In all the instances I know of, these educated Indians returned to
their tribes, repudiating the white man's knowledge, habits, life,
and religion. I have heard that Nas Ta Bega came back, laid down
the white man's clothes along with the education, and never again
showed that he had known either.

"You have just seen how strangely he acted. It's almost certain he
heard our conversation. Well, it doesn't matter. He won't tell. He
can hardly be made to use an English word. Besides, he's a noble red
man, if there ever was one. He has been a friend in need to me. If
you stay long out here you'll learn something from the Indians. Nas
Ta Bega has befriended you, too, it seems. I thought he showed unusual
interest in you."

"Perhaps that was because I saved his sister--well, to be charitable,
from the rather rude advances of a white man," said Shefford, and he
proceeded to tell of the incident that occurred at Red Lake.

"Willetts!" exclaimed Withers, with much the same expression that
Presbrey had used. "I never met him. But I know about him. He's--
well, the Indians don't like him much. Most of the missionaries are
good men--good for the Indians, in a way, but sometimes one drifts
out here who is bad.
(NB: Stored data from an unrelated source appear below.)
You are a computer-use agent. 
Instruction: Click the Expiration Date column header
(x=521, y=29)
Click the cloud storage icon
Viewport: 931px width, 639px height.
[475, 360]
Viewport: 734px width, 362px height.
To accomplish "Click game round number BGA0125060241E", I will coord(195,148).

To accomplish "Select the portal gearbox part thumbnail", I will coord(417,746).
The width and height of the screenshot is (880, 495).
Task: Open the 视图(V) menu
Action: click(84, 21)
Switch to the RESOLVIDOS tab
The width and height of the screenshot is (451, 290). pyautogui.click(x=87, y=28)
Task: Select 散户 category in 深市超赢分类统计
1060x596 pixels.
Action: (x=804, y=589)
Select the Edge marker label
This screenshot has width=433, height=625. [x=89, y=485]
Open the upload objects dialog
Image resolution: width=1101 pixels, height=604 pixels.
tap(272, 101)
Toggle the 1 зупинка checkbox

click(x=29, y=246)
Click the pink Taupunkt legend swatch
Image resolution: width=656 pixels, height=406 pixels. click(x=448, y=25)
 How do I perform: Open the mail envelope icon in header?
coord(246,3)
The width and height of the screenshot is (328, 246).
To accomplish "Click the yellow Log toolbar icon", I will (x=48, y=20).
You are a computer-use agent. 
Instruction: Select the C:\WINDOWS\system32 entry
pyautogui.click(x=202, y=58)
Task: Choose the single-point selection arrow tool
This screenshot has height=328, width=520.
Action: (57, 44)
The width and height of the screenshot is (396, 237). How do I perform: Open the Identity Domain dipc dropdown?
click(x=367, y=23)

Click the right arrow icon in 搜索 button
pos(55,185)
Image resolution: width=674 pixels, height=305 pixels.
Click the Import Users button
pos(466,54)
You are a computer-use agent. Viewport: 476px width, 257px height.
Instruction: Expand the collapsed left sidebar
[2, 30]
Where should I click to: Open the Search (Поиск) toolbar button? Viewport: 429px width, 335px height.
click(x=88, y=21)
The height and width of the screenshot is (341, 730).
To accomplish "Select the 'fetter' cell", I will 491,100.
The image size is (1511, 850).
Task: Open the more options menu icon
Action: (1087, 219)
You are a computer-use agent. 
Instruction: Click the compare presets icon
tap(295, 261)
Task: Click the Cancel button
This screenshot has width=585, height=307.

A bad missionary teaching religion to savages!
Queer, isn't it? The queerest part is the white people's blindness--
the blindness of those who send the missionaries. Well, I dare say
Willetts isn't very good. When Presbrey said that was Willetts's way
of teaching religion he meant just what he said. If Willetts drifts
over here he'll be risking much. . . . This you told me explains Nas
Ta Bega's friendliness toward you, and also his bringing his sister
Glen Naspa to live with relatives up in the pass. She had been living
near Red Lake."

"Do you mean Nas Ta Bega wants to keep his sister far removed from
Willetts?" inquired Shefford.

"I mean that," replied Withers, "and I hope he's not too late."

Later Shefford went outdoors to walk and think. There was no moon,
but the stars made light enough to cast his shadow on the ground.
The dark, illimitable expanse of blue sky seemed to be glittering
with numberless points of fire. The air was cold and still. A
dreaming silence lay over the land. Shefford saw and felt all these
things, and their effect was continuous and remained with him and
helped calm him. He was conscious of a burden removed from his mind.
Confession of his secret had been like tearing a thorn from his flesh,
but, once done, it afforded him relief and a singular realization that
out here it did not matter much. In a crowd of men all looking at him
and judging him by their standards he had been made to suffer. Here,
if he were judged at all, it would be by what he could do, how he
sustained himself and helped others.

He walked far across the valley toward the low bluffs, but they did
not seem to get any closer. And, finally, he stopped beside a stone
and looked around at the strange horizon and up at the heavens. He
did not feel utterly aloof from them, nor alone in a waste, nor a
useless atom amid incomprehensible forces. Something like a loosened
mantle fell from about him, dropping down at his feet; and all at once
he was conscious of freedom. He did not understand in the least why
abasement left him, but it was so. He had come a long way, in
bitterness, in despair, believing himself to be what men had called
him. The desert and the stars and the wind, the silence of the night,
the loneliness of this vast country where there was room for a thousand
cities--these somehow vaguely, yet surely, bade him lift his head.
They withheld their secret, but they made a promise. The thing which
he had been feeling every day and every night was a strange enveloping
comfort. And it was at this moment that Shefford, divining whence his
help was to come, embraced all that wild and speaking nature around
and above him and surrendered himself utterly.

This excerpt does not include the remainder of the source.